REPUBLIKA.CO.ID, JAKARTA -- Pengamat ekonomi dari Universitas Brawijaya, Ahmad Erani Yustika, mengatakan bahwa saat ini komitmen dan dukungan sektor perbankan pada pengembangan pertanian semakin melemah.
"Komitmen mereka pada sektor industri padat karya, sektor pertanian khususnya, itu semakin melemah dalam 10 tahun terakhir. Tahun 2000, sebanyak 48 persen kredit bank lari ke sektor industri, pada tahun 2010 anjlok tinggal 18 persen," kata Erani di Jakarta, Ahad (22/3).
Pertanian pun mengalami hal yang serupa, saat ini kredit perbankan untuk sektor tersebut hanya berkisar lima hingga enam persen, atau semakin jauh dari mandat awal yang bertujuan untuk membangun sektor riil, ujarnya menegaskan.
Menurut guru besar ilmu ekonomi kelembagaan Universitas Brawijaya itu, saat ini sektor finansial hanya hidup untuk menghidupi sektor itu sendiri atau dengan kata lain perputaran kredit terjadi dalam bidang tersebut.
"Itu kreditnya hanya diputar saja di situ.
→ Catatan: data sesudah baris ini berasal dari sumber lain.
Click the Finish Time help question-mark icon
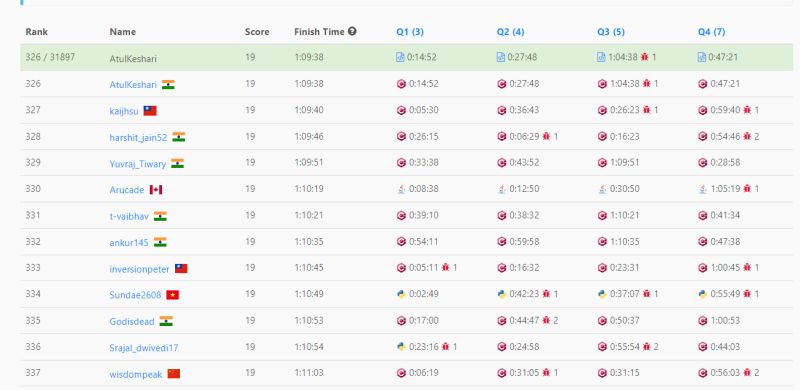 pos(352,31)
Sudah menyumbang lima kali lipat lebih besar dari kredit untuk sektor riil kita," tukas Erani.
Dia berpendapat apabila perbankan tidak memiliki komitmen atau memfungsikan lembaganya sebagai "pelumas" pertumbuhan sektor pertanian, maka jangan harap bidang tersebut dapat berkembang di Indonesia. Untuk itu, ia berharap sektor perbankan agar bisa menyadari bahwa industri dan pertanian merupakan tulang punggung ekonomi Indonesia, sehingga dapat membantu pihak-pihak tersebut.
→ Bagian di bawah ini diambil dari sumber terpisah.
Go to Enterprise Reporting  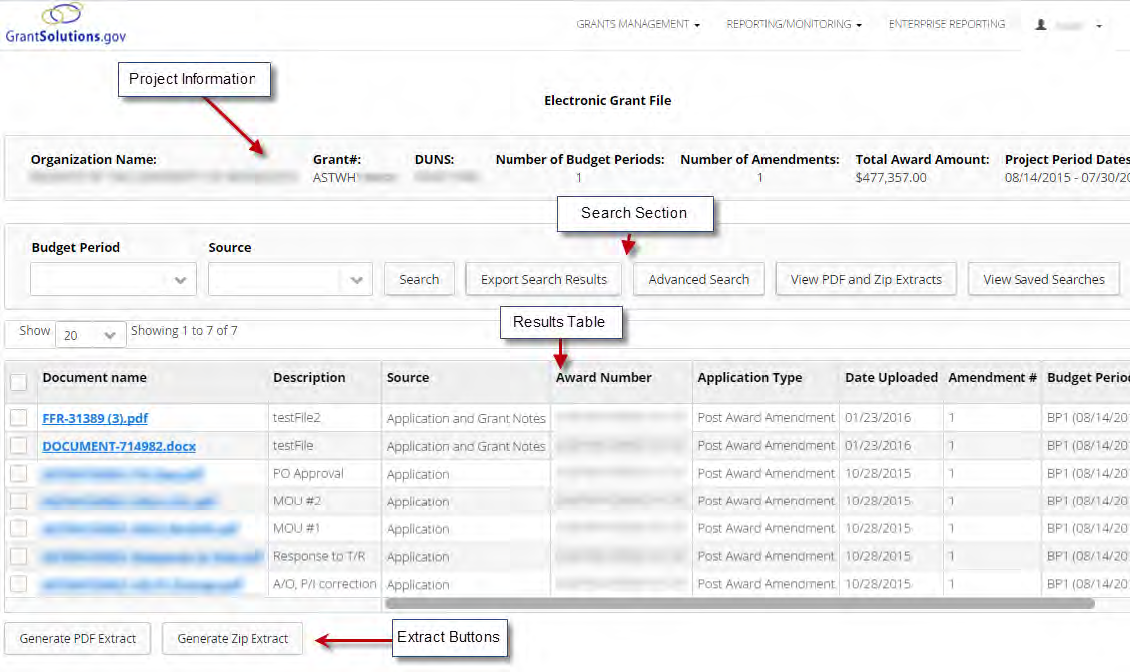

Sementara itu, peneliti dari Institut Pengembangan Ekonomi dan Keuangan (Indef) Imaduddin Abdullah menyampaikan hal yang sama, yakni sektor pertanian masih kurang mendapat perhatian dari pemerintah.
"Selama ini sektor pertanian seperti dianaktirikan. Padahal peranannya dalam PDB (produk domestik bruto) sangat lah besar," kata Imam.
Kontribusi sektor pertanian, kehutanan, dan perikanan terhadap PDB mencapai 14 persen, sedangkan pada segi penyerapan tenaga kerja di Indonesia mampu berkontribusi sebesar 35 persen.